• [Work to complete]:
Answer these questions from the article on Austin Butler's Elvis audition:
1. Which song did Butler sing in the self-tape?
2. Who told Butler to send the video in?
3. What reportedly happened to Butler the day after production wrapped?

• [Text section]:
Baz Luhrmann recalls Austin Butler's tearful, bathrobe-clad Elvis audition
Breaking his silence on the topic, Baz Luhrmann confirms that Austin Butler wore a bathrobe and tearfully sang "Unchained Melody" in an early Elvis self-tape
It appears some good things may, in fact, happen after 2 A.M. In a new interview with Vulture, director Baz Luhrmann shares what caught his eye about Austin Butler while sifting through an initial round of Elvis auditions. According to Luhrmann, a bathrobe, “Unchained Melody,” a late-night setting, and some good old-fashioned tears all came together for a very memorable self-tape.
“I got sent this strange video of this young guy, and he’s in a bathrobe and he’s singing ‘Unchained Melody’ and he’s crying and then he walks off-camera,” Luhrmann recalls. “I’m like, Okay, you’ve got my attention.”
The young guy in the strange video, as it turns out, was Austin Butler. By Luhrmann’s own account, Butler, a “relative unknown” at the time, lost his mother at a similarly young age as Elvis—the very inspiration for the unplanned self tape.
“Apparently he sent in another video earlier to audition for Elvis. But he woke up in a nightmare thinking that he had done a terrible audition, and he was thinking about his mother, and he thought, What if I sing “Unchained Melody” to Mom?” Luhrmann reveals. “[Butler] goes downstairs in the middle of the night with an iPhone and he records himself doing it. And his agent, James, said, ‘You’ve got to send it in,’ and he does.”
From there on, Luhrmann says it was all about selling the studio on Butler, and preparing him for the long journey ahead. The exhausting process of filming Elvis has been well documented; Butler was reportedly hospitalized the day after production wrapped. Despite expecting Butler to give his all, Luhrmann also says he was always focused on making things work for the actor—after all, performance is Luhrmann’s real cinematic god.
“My No. 1 devotion is always to performers above and beyond everything else, because when the cameras roll, the whole thing is resting on the actors’ shoulders,” Luhrmann explains. “No matter what I do, it’s resting on their shoulders. And history will look back and understand the weight that rested on this young man’s shoulders.”

• [Excerpted data]:
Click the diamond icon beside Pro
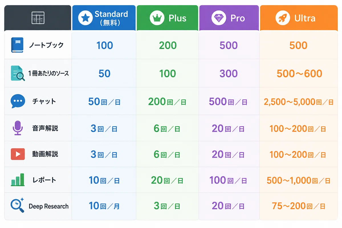Screen dimensions: 342x228 219,18
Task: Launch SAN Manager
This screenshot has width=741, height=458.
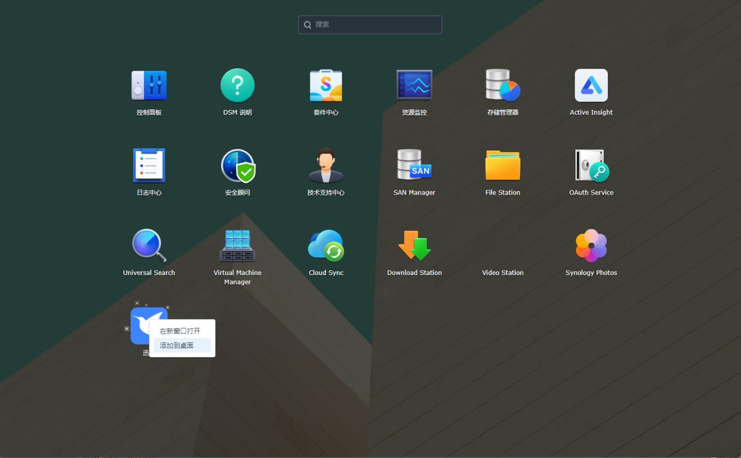Action: point(414,165)
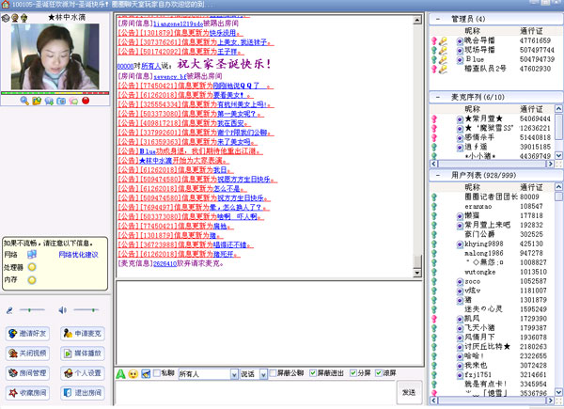Open the emoji smiley picker
564x409 pixels.
pyautogui.click(x=133, y=373)
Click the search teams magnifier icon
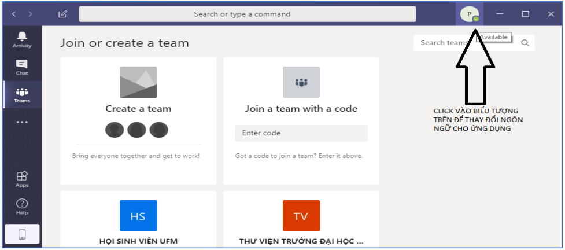 click(x=525, y=43)
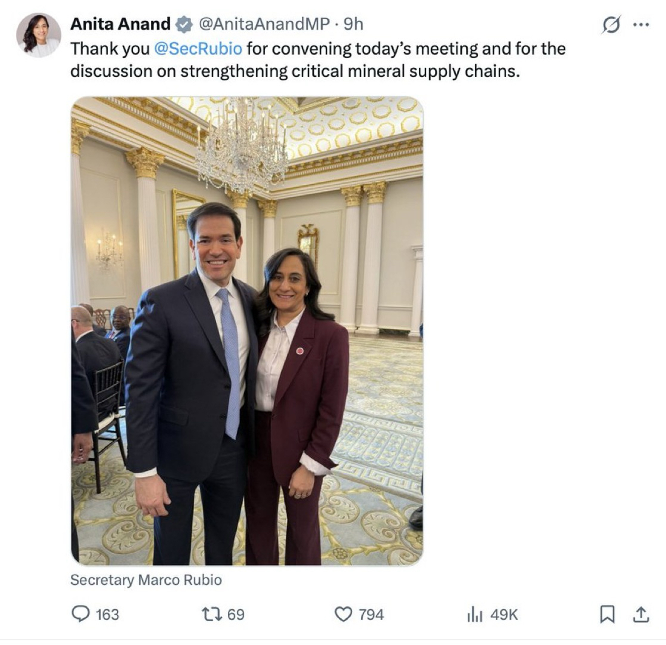Click the 9h timestamp
This screenshot has width=666, height=645.
click(x=353, y=24)
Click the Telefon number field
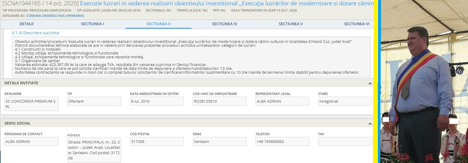 (282, 141)
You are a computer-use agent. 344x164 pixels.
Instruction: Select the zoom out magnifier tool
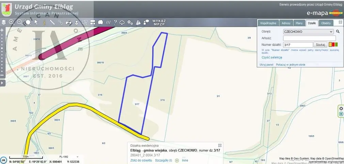point(19,22)
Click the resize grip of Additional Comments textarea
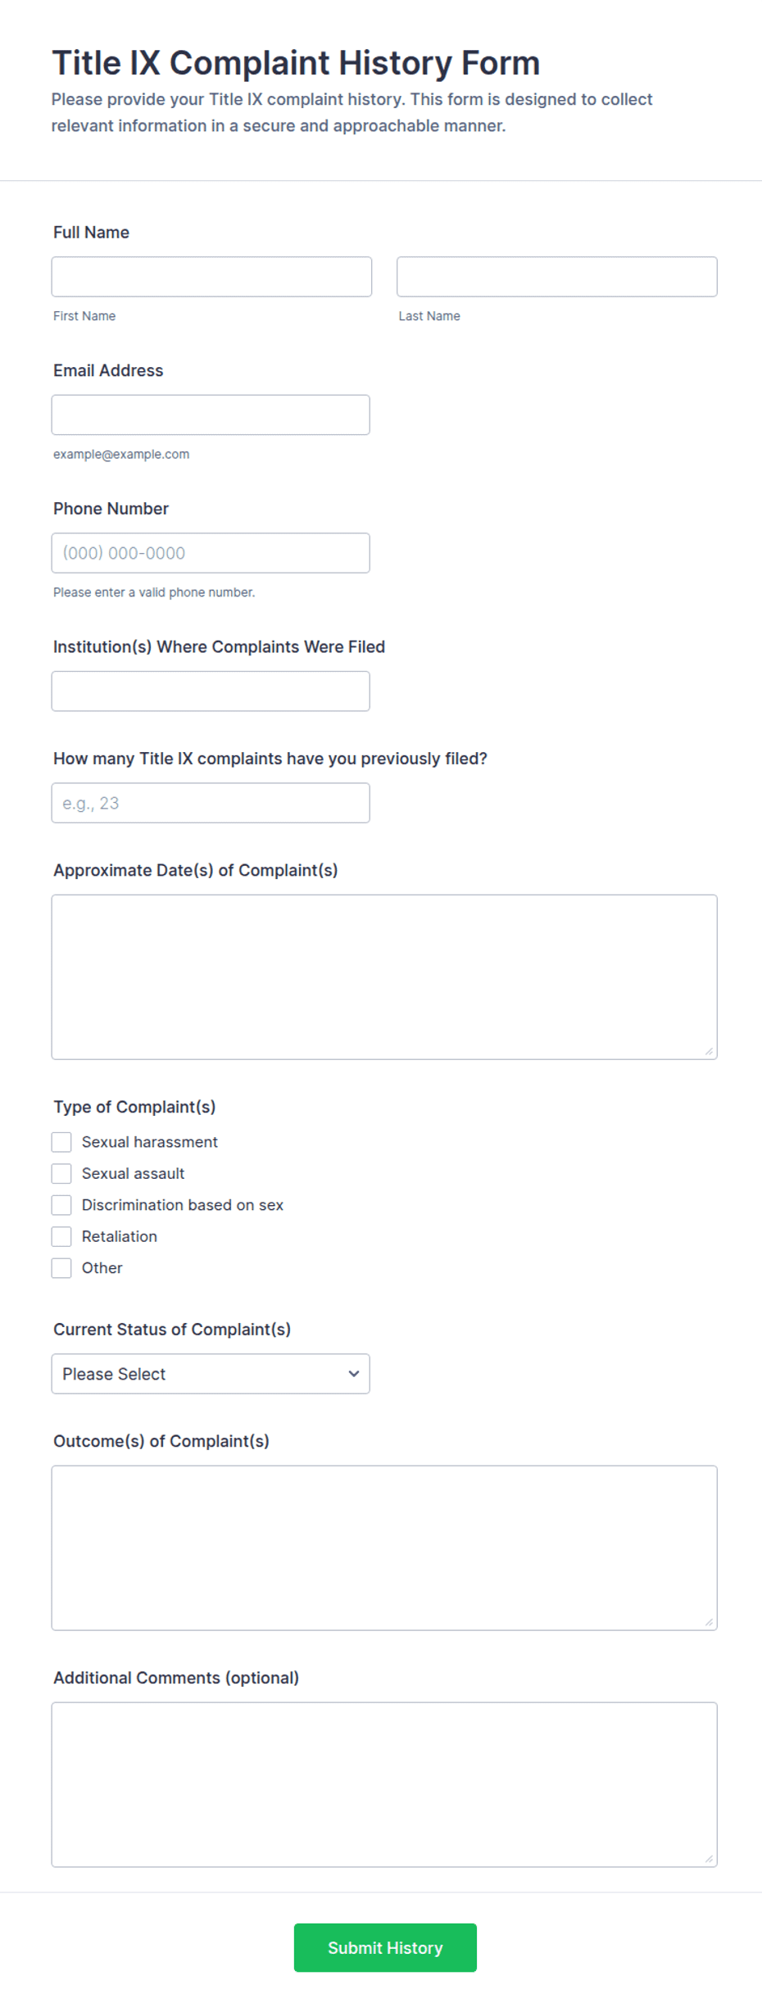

• [Answer]:
1. "Unchained Melody"
2. His agent, James
3. He was hospitalized.